■ **Problem to work on**:
A faithful, complete transcript of the entries below, without pictures, should be returned.

■ **Extracted data entries**:
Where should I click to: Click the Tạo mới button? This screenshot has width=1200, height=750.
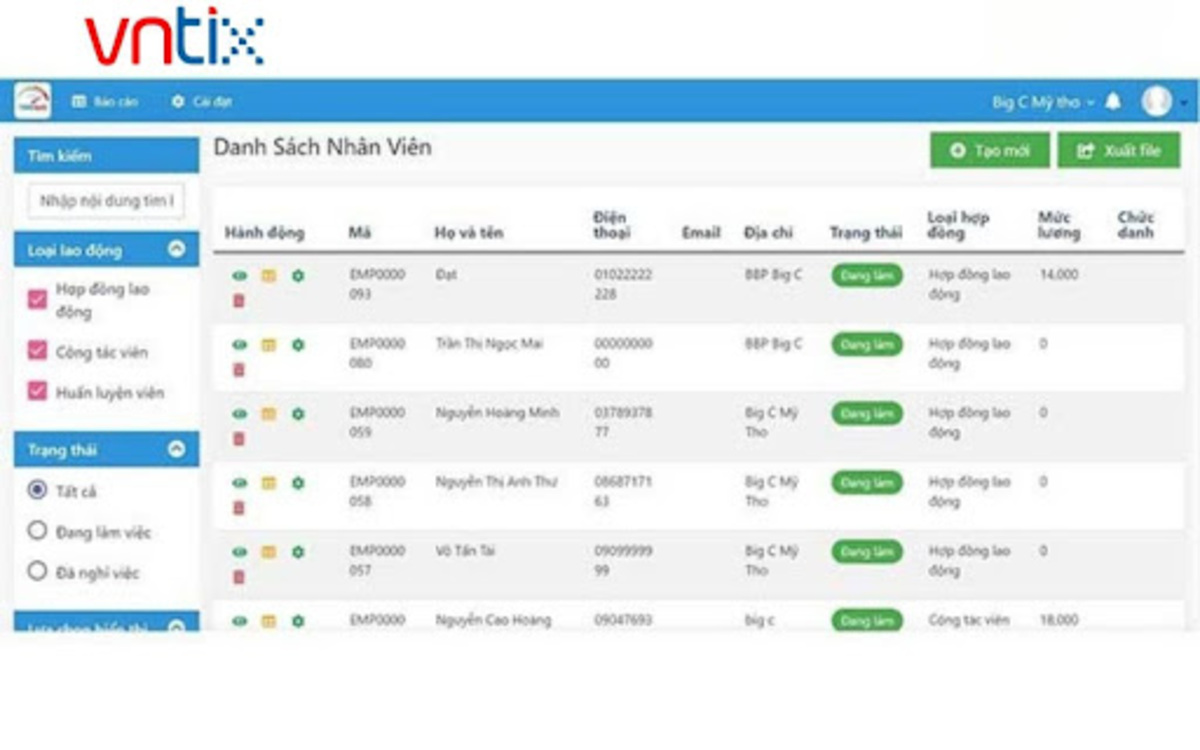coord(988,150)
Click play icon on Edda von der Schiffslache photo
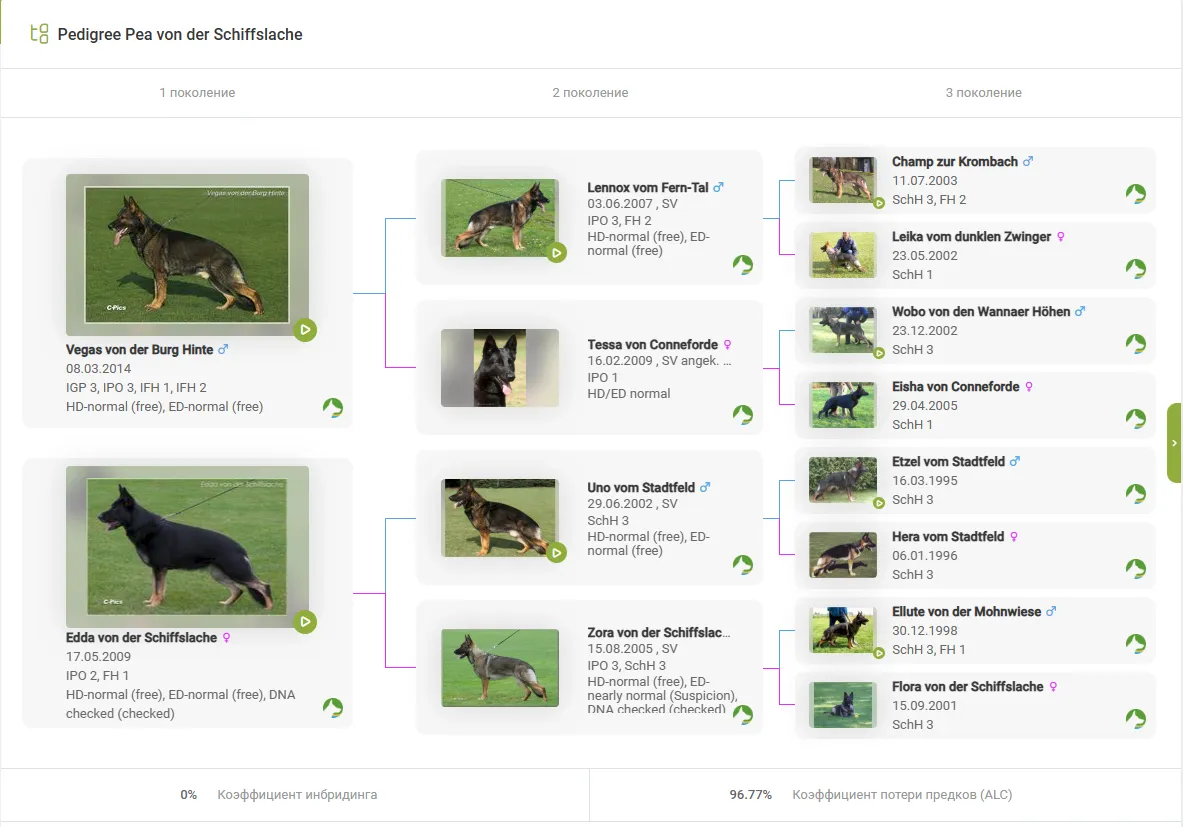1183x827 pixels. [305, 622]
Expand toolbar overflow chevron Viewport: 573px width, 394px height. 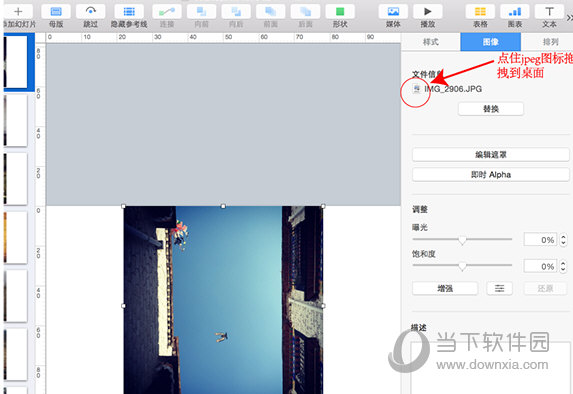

■ **Answer**:
Where should I click to: Click the Tạo mới button? This screenshot has width=1200, height=750.
coord(988,150)
Click play icon on Edda von der Schiffslache photo
1183x827 pixels. [305, 622]
Expand toolbar overflow chevron Viewport: 573px width, 394px height. 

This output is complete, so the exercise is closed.